*** Given records ***

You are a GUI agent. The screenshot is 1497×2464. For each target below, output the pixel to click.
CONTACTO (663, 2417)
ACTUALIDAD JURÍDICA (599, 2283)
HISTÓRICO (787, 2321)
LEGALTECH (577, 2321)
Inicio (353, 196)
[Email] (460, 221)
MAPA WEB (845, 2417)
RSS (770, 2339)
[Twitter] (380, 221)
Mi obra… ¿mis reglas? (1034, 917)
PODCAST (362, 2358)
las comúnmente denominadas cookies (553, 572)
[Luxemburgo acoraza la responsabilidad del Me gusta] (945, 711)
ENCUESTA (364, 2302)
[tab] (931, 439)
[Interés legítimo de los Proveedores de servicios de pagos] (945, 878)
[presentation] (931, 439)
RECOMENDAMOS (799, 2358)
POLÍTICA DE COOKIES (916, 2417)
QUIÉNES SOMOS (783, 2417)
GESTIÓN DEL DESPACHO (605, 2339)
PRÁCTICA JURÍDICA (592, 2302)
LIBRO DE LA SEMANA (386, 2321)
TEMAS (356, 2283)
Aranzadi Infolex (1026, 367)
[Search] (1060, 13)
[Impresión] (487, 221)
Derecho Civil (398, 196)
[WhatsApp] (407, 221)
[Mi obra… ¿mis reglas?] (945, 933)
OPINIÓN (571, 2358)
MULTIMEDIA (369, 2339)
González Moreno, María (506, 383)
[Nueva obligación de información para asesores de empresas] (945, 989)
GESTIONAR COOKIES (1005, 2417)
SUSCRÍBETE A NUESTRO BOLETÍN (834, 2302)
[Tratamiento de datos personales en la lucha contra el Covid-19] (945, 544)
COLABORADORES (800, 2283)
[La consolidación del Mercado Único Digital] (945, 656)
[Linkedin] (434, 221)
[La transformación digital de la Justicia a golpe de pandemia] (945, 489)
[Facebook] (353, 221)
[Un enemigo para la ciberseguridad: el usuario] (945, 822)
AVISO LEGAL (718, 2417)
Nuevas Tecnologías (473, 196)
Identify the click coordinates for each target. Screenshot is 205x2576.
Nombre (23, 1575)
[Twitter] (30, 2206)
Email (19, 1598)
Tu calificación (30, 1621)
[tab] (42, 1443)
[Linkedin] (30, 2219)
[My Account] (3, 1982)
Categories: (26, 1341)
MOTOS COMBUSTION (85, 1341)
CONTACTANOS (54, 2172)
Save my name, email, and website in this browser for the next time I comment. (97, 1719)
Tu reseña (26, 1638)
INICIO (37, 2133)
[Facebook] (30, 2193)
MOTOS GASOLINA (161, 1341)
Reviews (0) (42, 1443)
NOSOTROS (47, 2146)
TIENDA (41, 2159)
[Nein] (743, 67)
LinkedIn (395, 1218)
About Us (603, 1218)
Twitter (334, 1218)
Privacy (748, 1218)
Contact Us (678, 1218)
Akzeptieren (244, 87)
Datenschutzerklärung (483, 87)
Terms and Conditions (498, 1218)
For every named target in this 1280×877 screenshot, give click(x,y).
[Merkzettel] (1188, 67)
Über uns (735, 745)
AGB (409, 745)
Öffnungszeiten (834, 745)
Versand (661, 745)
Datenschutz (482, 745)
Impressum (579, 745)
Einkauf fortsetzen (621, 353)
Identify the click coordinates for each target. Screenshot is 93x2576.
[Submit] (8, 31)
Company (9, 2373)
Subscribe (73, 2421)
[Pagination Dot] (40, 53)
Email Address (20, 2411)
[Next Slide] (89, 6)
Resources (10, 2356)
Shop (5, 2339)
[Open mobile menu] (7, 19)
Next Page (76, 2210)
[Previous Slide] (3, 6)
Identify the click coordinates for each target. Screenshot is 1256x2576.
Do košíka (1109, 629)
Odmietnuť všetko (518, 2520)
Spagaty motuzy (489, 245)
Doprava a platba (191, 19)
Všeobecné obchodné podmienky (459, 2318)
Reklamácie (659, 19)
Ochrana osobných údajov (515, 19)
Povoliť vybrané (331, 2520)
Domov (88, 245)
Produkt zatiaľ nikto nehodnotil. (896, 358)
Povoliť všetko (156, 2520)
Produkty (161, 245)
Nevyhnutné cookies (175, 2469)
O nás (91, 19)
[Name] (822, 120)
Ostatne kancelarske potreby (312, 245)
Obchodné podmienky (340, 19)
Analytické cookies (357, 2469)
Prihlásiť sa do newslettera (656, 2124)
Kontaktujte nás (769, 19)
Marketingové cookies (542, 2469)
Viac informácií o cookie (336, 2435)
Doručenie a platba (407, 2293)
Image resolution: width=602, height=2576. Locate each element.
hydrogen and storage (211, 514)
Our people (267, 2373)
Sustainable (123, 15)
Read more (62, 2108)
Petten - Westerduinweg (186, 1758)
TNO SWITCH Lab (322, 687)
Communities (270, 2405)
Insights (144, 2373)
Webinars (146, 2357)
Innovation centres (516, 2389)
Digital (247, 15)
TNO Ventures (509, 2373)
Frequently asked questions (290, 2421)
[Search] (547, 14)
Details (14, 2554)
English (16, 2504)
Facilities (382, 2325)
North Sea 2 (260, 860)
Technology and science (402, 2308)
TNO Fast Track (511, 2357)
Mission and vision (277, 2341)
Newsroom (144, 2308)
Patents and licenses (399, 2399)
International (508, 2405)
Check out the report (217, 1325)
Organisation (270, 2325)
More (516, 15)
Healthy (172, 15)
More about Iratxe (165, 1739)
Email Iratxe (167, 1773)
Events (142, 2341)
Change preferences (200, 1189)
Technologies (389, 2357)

*** End of Given records ***

* [Task instructions]
Above are some records. Copy each of their lines that holds the string "obra".

* [Output of the task]
Mi obra… ¿mis reglas? (1034, 917)
[Mi obra… ¿mis reglas?] (945, 933)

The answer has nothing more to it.